И вдруг аккериец ясно припомнил все, что произошло с ним ночью: перепуганный стражник, фальцетом вопящий о новом убийстве; потом холодное уже тело Баксуд-Маланы, которая должна была прийти к нему в полночь, но смертоносный кинжал настиг её раньше; грязный кабак на окраине Шудура, вино, струящееся по руке, и - озарение... Что же было дальше? Он пошел во дворец с единственной целью - вытащить из норы убийцу и показать всем, чтобы исчез страх, чтобы ни одна душа не отправилась в Ущелья от руки демона в человеческом обличьи... Диния налила ему вина - ароматного, горько-сладкого, липкого... Дигон глотнул лишь раз, и прежде, чем он успел произнести хоть слово, вязкий туман окутал его голову; перед глазами закружились стены, скрипка, Диния, потолок, снова стены...
Дигон открыл глаза, с удивлением обнаружив, что сделать сие оказалось совсем не трудно, и вперил взор в обшарпанный потрескавшийся потолок. Солнечный свет, который он принял за пламя свечи, залил всю комнату, и лучи его играли на потолке и стенах, прорываясь в дыры легкой занавеси, болтавшейся на окне. Звуки дудок и барабанов неожиданно слились, и оказались тягучей печальной мелодией, исходящей из-под смычка скрипки Динии. Дигон быстро поднялся, сел на узком топчане.
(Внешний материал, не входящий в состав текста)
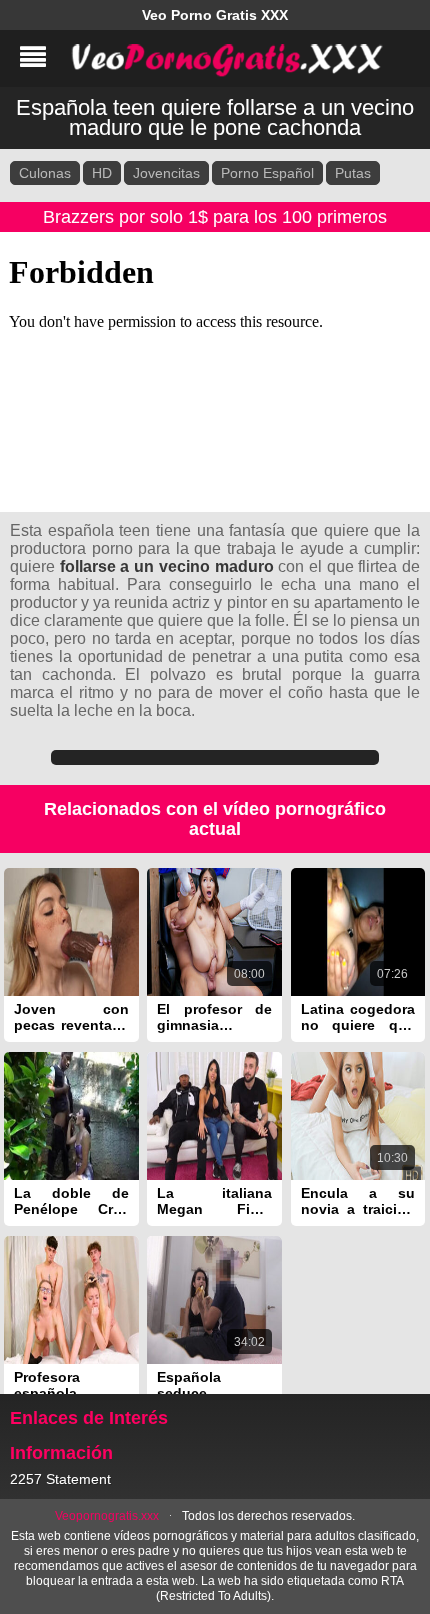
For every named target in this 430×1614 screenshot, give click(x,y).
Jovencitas (166, 173)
Тонкая гибкая рука со смычком скользнула вниз, оборвав музыку. В наступившей тишине аккериец явственно услышал собственное тяжелое дыхание, а ещё клекот павлинов в саду и далекие крики городских обходчиков. Синие глаза его, как ни странно, свободные от похмельной мути, вперили взгляд свой в такую же синеву глаз напротив. И ещё раз поразился Дигон искусству богов, создавших поистине неземную красоту.